*** Opening Information provided ***

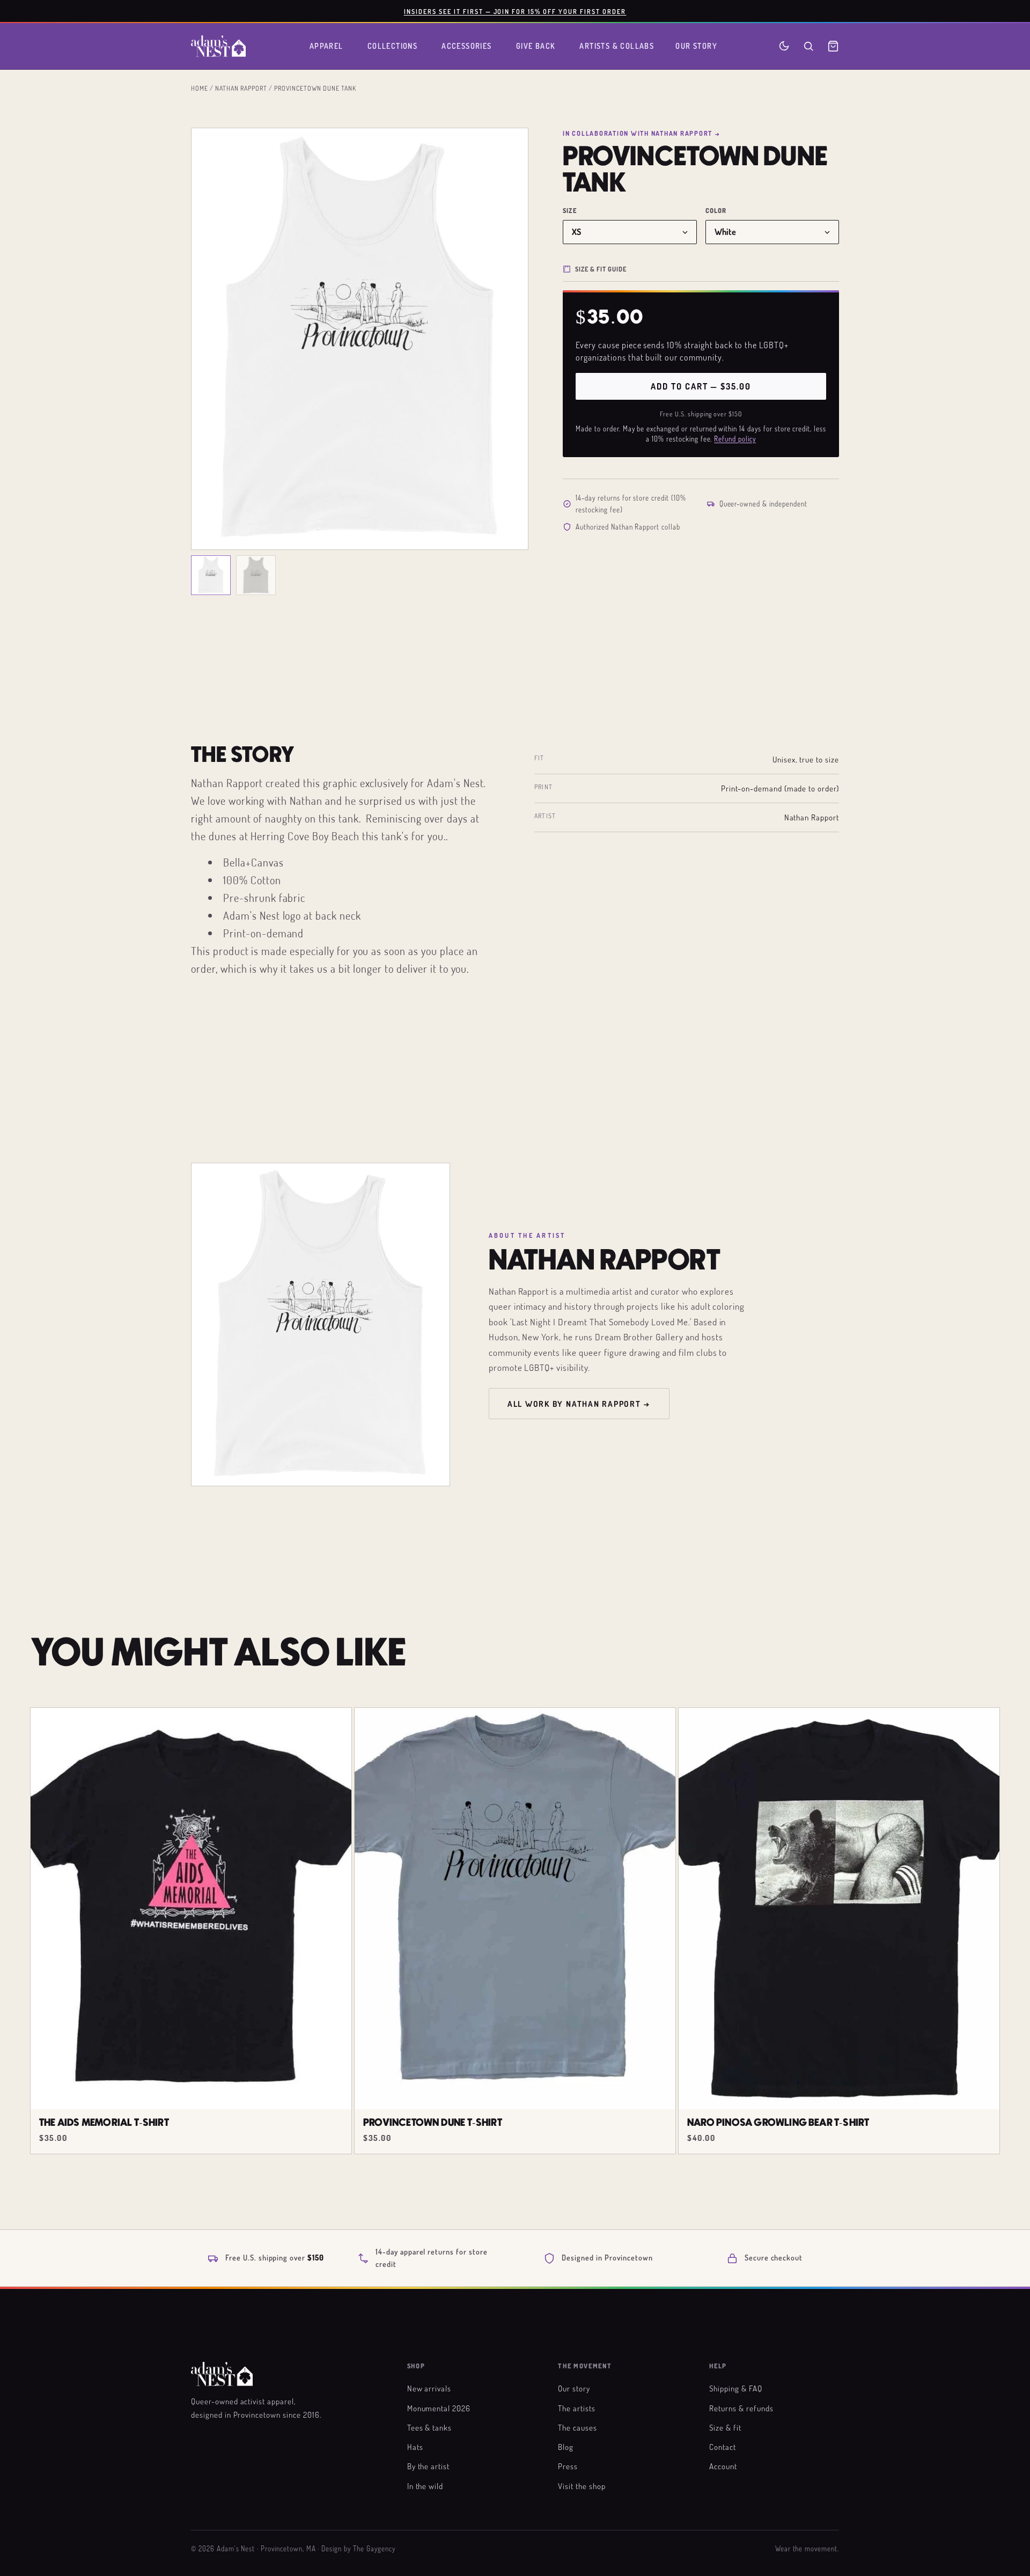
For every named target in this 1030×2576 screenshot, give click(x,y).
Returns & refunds (741, 2408)
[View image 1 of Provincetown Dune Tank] (211, 575)
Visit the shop (581, 2486)
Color (716, 211)
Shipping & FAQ (735, 2388)
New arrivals (429, 2388)
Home (199, 88)
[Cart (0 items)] (833, 46)
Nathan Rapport (241, 88)
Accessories (467, 45)
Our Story (696, 45)
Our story (574, 2388)
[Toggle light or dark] (784, 46)
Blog (565, 2447)
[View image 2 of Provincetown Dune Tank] (256, 575)
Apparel (326, 45)
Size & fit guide (601, 269)
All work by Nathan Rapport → (579, 1403)
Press (568, 2466)
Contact (722, 2447)
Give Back (536, 45)
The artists (576, 2408)
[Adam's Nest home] (218, 46)
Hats (415, 2447)
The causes (577, 2427)
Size (570, 211)
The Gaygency (374, 2548)
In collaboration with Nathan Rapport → (641, 133)
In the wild (425, 2486)
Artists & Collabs (616, 45)
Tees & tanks (429, 2427)
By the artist (428, 2466)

*** Closing Information provided ***

Write out the data precisely as given, excluding the pictures.

For every named target in this 1030×2576 screenshot, give click(x,y).
Returns & refunds (741, 2408)
[View image 1 of Provincetown Dune Tank] (211, 575)
Visit the shop (581, 2486)
Color (716, 211)
Shipping & FAQ (735, 2388)
New arrivals (429, 2388)
Home (199, 88)
[Cart (0 items)] (833, 46)
Nathan Rapport (241, 88)
Accessories (467, 45)
Our Story (696, 45)
Our story (574, 2388)
[Toggle light or dark] (784, 46)
Blog (565, 2447)
[View image 2 of Provincetown Dune Tank] (256, 575)
Apparel (326, 45)
Size & fit guide (601, 269)
All work by Nathan Rapport → (579, 1403)
Press (568, 2466)
Contact (722, 2447)
Give Back (536, 45)
The artists (576, 2408)
[Adam's Nest home] (218, 46)
Hats (415, 2447)
The causes (577, 2427)
Size (570, 211)
The Gaygency (374, 2548)
In collaboration with Nathan Rapport → (641, 133)
In the wild (425, 2486)
Artists & Collabs (616, 45)
Tees & tanks (429, 2427)
By the artist (428, 2466)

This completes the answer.